Come lui, altri militari hanno ricevuto riconoscimenti
istituzionali. Le gesta di coraggio sono lo sfondo eroico di uno
scenario listato a lutto. In tal senso va il ricordo di Marco Pinna,
appuntato scelto dei carabinieri, schiacciato ma non seppellito dalle macerie
dell’edificio deflagrato. Con una gamba lacerata fino all’osso, restando desto
riesce ad aiutare alcuni feriti. “Sei in piedi, puoi fare qualcosa e lo
fai: questo è l’istinto dell’uomo”, spiegava a Vanity
Fair nel decennale della strage.
Terrore indelebile
Ma oltre ai riconoscimenti, c’è anche altro. C’è il terrore
che resta indelebile. Ed ha un nome:disturbo post-traumatico da stress. Ne
parla a ViceNews Rocco
Bozzo, altro reduce di Nassiriya. Racconta che i sintomi compaiono non da
subito e che la situazione peggiora drasticamente, anche se c’è difficoltà ad
accettarlo, non fosse altro che per la paura di perdere il posto di lavoro.
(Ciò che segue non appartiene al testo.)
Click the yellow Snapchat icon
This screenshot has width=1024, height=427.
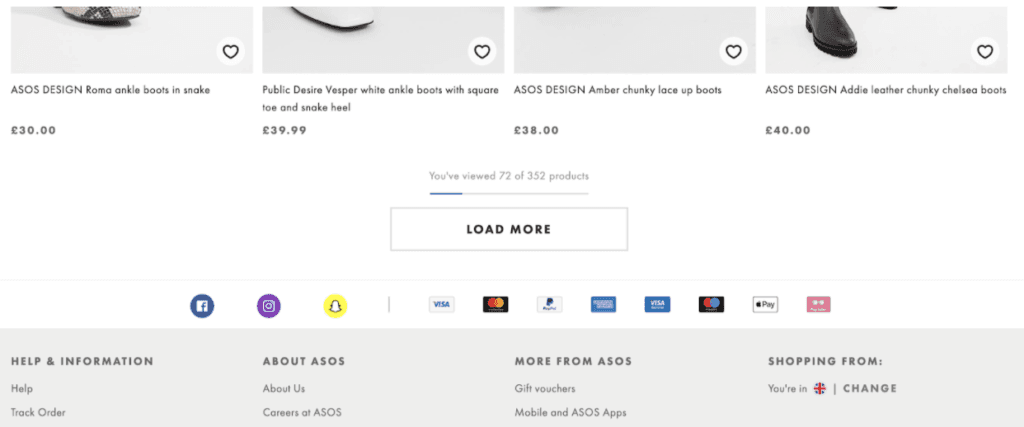(x=335, y=306)
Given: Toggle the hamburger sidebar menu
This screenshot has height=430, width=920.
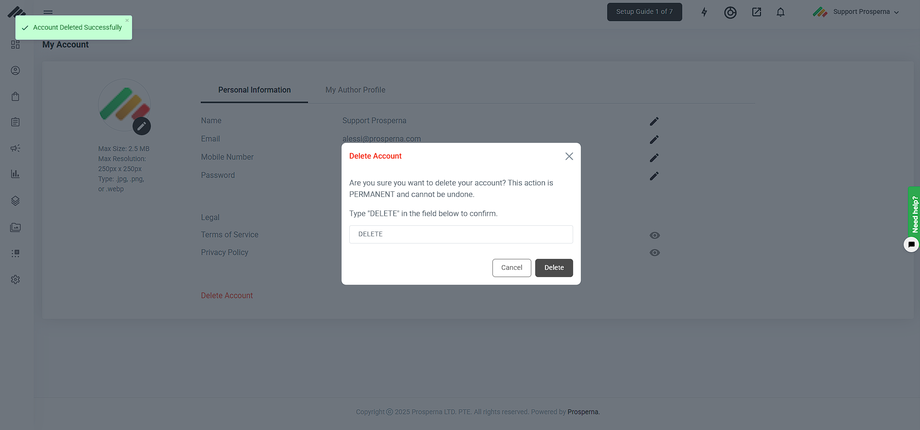Looking at the screenshot, I should coord(48,12).
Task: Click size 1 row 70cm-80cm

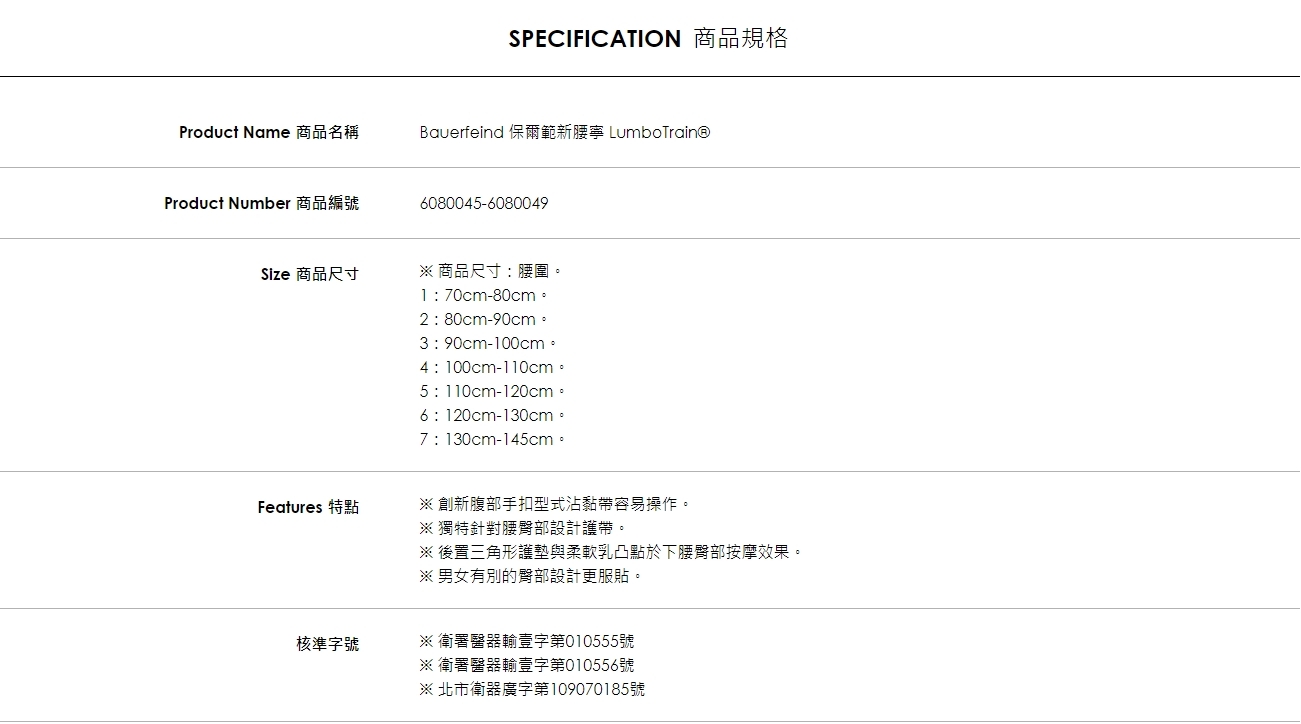Action: coord(484,295)
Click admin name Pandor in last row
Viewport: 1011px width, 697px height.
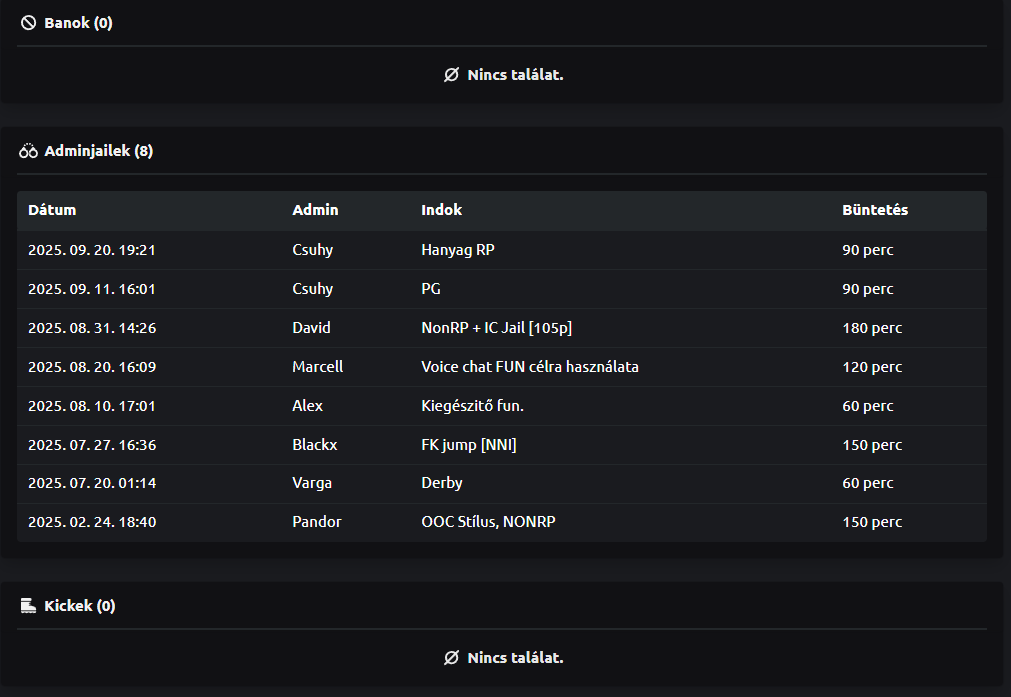(316, 522)
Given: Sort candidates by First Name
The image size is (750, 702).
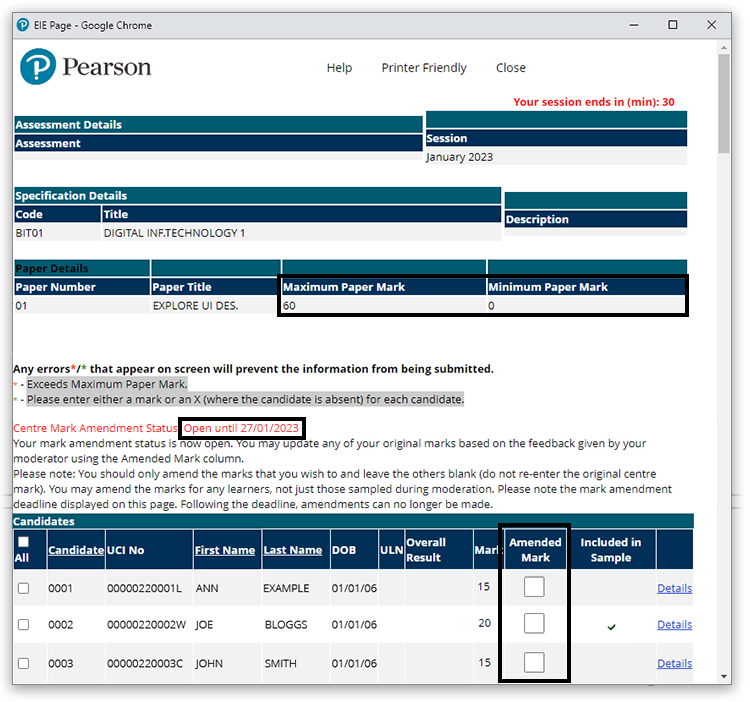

“Cambia il rapporto con la moglie, con i figli - spiega
l’uomo -. Di notte ti svegli di soprassalto, diventi facilmente irritabile,
certi odori sono come pugni nello stomaco, senti il bisogno di stare da solo,
la necessità di sentire i colleghi, solo con loro ti capisci”.
Il filo rosso con l'attualità
Mentre i familiari delle vittime si caricavano sulle spalle
il fardello di sopravvivere alla morte di un caro e i sopravvissuti convivevano
con questi sintomi distruttivi, in Italia negli anni sono state aperte due
inchieste su quei fatti. Una delle due ha individuato in Abu Musab
al-Zarqawi, ritenuto da molti il fondatore dell’Isis, la mente dell’attentato.
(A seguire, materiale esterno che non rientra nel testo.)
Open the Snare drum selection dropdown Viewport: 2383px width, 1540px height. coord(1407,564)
Insieme a lui, ucciso nel 2006 da un bombardamento congiunto statunitense e
giordano in Iraq, furono identificati altri cinque terroristidietro la
strage di italiani a Nassiriya.
Uno dei nomi finiti nell’inchiesta è poi tornato d’attualità
nell’agosto scorso. È quello dell’imam Abdelbaki Es Satty, considerato
leader della cellula jihadista di Barcellona che ha compiuto il
recente attentato sulle Ramblas. Secondo quanto riporta il quotidiano
spagnolo El Periodico, "una fotocopia del suo documento di identità
venne rinvenuta in casa di Mohamed Mrabet Fhasi”, il presunto capo della
cellula di terroristi di Al Qaida che reclutò l’algerino Belgacem Bellil,
il terrorista che ha provocato la morte dei 19 italiani e 9 iracheni a
Nassiriya nel 2003.
Ecco allora che Nassiriya si intreccia con l’attualità. La
strage degli italiani non è solo un ricordo. È anche un inferno che si
portano dentro i sopravvissuti, un fardello di dolore per i familiari delle
vittime. Ed anche un’avvisaglia, così lontana e così vicina, di un clima di
panico costante che si respira oggi nelle città occidentali.